Thursday, May 29, 2003

Blair learned well from his masters in the Bush administration

Looks like the U.S. government wasn't the only one leaning on its intelligence agencies to spin its reports as more damning of Saddam Hussein:
U.K. dossier on Iraq weapons 'unreliable' By Al Webb United Press International From the International Desk Published 5/29/2003 10:46 AM LONDON, May 29 (UPI) -- Britain's dossier on Iraq's weapons of mass destruction was rewritten on orders from Prime Minister Tony Blair's government to make it look more dramatic in the months leading up to the U.S.-led war against Baghdad, a top intelligence official said Thursday. Blair's office rejected the British Broadcasting Corp.'s report, which cited an intelligence source. "Not one word of the dossier was not entirely the work of the intelligence agencies," it said in a statement.
That's what is known as a non-denial denial. They weren't accused of putting words in the document. They were just told to re-write it in order to make it "more dramatic". So the words may have all come from within the intelligence agency. But they didn't get published until they passed muster with the head office. That's called politicizing your intelligence agencies and its a bad idea regardless of who is doing it.

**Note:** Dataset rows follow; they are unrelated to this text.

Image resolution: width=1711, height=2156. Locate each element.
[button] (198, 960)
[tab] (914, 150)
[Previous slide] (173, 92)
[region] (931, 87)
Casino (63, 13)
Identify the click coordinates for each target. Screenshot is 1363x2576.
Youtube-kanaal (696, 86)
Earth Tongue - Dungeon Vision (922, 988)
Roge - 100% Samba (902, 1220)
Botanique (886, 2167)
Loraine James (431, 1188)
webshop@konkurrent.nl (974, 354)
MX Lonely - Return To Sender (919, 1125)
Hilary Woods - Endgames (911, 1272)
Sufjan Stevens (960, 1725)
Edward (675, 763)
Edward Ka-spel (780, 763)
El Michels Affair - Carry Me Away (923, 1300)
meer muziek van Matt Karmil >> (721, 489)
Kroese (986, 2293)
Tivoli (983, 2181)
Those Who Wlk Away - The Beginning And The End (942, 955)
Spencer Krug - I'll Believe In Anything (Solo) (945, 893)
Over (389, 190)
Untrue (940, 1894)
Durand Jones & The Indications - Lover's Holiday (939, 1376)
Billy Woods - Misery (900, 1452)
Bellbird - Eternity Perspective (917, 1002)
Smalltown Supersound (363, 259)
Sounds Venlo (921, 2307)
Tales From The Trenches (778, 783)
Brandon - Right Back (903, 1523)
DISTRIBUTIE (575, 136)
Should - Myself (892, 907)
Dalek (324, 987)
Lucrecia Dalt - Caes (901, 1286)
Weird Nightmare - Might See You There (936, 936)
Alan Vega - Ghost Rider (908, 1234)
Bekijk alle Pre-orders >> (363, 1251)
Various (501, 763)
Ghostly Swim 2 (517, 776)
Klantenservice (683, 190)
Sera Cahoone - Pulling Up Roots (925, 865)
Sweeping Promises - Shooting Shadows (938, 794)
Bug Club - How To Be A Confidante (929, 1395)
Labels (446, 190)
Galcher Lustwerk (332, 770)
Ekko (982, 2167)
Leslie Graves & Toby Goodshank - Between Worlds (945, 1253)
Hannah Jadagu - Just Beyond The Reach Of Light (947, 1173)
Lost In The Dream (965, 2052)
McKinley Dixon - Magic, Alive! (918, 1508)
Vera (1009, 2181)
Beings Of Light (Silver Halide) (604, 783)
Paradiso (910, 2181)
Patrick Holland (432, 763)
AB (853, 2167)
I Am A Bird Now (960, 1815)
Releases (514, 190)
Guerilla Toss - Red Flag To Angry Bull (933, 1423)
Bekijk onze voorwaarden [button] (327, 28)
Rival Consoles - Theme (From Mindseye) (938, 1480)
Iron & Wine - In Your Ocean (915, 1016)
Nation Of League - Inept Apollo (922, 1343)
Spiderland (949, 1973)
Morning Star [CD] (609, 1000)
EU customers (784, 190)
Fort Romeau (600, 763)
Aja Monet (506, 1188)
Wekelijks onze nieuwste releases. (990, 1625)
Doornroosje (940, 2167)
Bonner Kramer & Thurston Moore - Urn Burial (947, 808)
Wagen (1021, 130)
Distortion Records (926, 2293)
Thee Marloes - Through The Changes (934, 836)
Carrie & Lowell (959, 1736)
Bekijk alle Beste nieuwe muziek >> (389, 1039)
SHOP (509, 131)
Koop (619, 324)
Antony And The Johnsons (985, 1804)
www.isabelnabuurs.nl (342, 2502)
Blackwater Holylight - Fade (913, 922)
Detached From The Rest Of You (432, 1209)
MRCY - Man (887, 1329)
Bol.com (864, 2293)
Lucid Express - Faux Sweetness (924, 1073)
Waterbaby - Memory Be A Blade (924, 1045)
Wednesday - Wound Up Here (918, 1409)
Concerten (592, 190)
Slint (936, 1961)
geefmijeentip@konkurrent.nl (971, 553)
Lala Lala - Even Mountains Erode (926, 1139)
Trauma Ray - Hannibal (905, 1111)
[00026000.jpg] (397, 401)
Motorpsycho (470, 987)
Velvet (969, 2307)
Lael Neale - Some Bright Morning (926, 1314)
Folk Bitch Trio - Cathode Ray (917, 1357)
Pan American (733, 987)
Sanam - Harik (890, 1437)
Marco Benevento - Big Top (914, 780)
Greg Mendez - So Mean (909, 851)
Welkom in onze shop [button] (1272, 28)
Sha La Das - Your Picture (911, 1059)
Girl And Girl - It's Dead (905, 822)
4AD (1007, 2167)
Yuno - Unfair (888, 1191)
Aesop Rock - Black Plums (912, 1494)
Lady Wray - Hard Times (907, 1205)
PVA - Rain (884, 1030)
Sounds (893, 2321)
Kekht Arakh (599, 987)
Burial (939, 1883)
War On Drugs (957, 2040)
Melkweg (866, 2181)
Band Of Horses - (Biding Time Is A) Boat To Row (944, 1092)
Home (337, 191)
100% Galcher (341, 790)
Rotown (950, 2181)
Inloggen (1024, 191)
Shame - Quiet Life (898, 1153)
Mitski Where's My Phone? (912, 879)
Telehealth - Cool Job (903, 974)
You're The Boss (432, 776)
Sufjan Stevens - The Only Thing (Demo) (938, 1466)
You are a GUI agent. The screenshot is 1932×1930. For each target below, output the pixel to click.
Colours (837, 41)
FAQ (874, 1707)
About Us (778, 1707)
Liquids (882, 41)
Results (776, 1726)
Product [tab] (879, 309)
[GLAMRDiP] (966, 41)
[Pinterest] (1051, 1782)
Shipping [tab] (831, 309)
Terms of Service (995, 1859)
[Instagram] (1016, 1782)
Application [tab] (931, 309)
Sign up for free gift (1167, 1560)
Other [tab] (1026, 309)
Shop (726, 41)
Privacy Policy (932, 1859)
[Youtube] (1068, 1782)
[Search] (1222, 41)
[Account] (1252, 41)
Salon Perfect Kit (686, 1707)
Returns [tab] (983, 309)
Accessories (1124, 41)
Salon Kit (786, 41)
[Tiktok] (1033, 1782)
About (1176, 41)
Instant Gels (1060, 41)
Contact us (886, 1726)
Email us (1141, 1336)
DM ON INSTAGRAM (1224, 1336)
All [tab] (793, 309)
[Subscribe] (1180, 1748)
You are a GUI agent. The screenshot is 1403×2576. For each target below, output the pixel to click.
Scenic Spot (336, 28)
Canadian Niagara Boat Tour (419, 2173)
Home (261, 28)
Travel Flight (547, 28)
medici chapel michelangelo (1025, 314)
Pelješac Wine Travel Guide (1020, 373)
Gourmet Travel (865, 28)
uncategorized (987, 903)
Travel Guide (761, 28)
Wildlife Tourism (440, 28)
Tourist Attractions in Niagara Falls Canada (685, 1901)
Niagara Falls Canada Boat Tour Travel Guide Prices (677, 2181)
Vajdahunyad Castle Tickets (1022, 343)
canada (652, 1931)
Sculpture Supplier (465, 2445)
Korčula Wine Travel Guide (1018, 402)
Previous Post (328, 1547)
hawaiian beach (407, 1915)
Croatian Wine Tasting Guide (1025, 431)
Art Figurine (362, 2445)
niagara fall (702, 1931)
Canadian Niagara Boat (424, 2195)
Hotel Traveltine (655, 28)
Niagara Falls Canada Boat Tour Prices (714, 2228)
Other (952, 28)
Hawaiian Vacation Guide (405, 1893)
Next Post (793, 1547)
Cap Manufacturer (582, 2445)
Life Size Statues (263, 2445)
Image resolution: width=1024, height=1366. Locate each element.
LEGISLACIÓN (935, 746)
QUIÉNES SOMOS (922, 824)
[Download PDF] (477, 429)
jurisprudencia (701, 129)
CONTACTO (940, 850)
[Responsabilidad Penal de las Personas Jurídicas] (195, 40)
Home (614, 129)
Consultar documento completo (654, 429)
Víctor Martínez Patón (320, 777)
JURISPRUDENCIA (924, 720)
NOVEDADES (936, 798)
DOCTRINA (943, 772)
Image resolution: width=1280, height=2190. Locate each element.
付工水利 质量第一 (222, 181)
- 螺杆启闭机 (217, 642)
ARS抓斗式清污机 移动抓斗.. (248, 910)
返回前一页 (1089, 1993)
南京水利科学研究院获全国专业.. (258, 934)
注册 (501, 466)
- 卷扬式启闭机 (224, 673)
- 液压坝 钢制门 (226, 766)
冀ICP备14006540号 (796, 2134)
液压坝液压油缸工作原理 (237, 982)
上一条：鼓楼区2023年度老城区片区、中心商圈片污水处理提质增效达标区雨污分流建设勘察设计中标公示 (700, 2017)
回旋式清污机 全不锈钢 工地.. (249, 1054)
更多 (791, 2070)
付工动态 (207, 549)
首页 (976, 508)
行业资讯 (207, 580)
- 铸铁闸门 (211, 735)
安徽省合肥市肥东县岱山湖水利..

"The classic example," the BBC quoted the intelligence officer as saying, "was the statement that weapons of mass destruction were ready for use (by Iraq) within 45 minutes." In the dossier, Blair had warned that Iraqi President Saddam Hussein could activate a chemical and biological arsenal in that time -- a suggestion that became a pillar of Britain's rationale for going to war alongside the United States against Baghdad. "That information was not contained in the original draft" that had been prepared for the prime minister, he said. "It was included in the dossier against our wishes because it wasn't reliable."
Here's what probably happened: Blair's people got the "unsexy" report and didn't think it was "dramatic" enough. They also saw rough-draft reports that included an "unreliable" report that Saddam could be launch ready in 45 minutes. Blair's people sent back the report telling them to include the 45 minute report, overruling the objections that it wasn't reliable. So, the "45 minutes" phrase may have originated within the intelligence agencies, but it was an unreliable report that was played up for "dramatic purposes". You see how this works?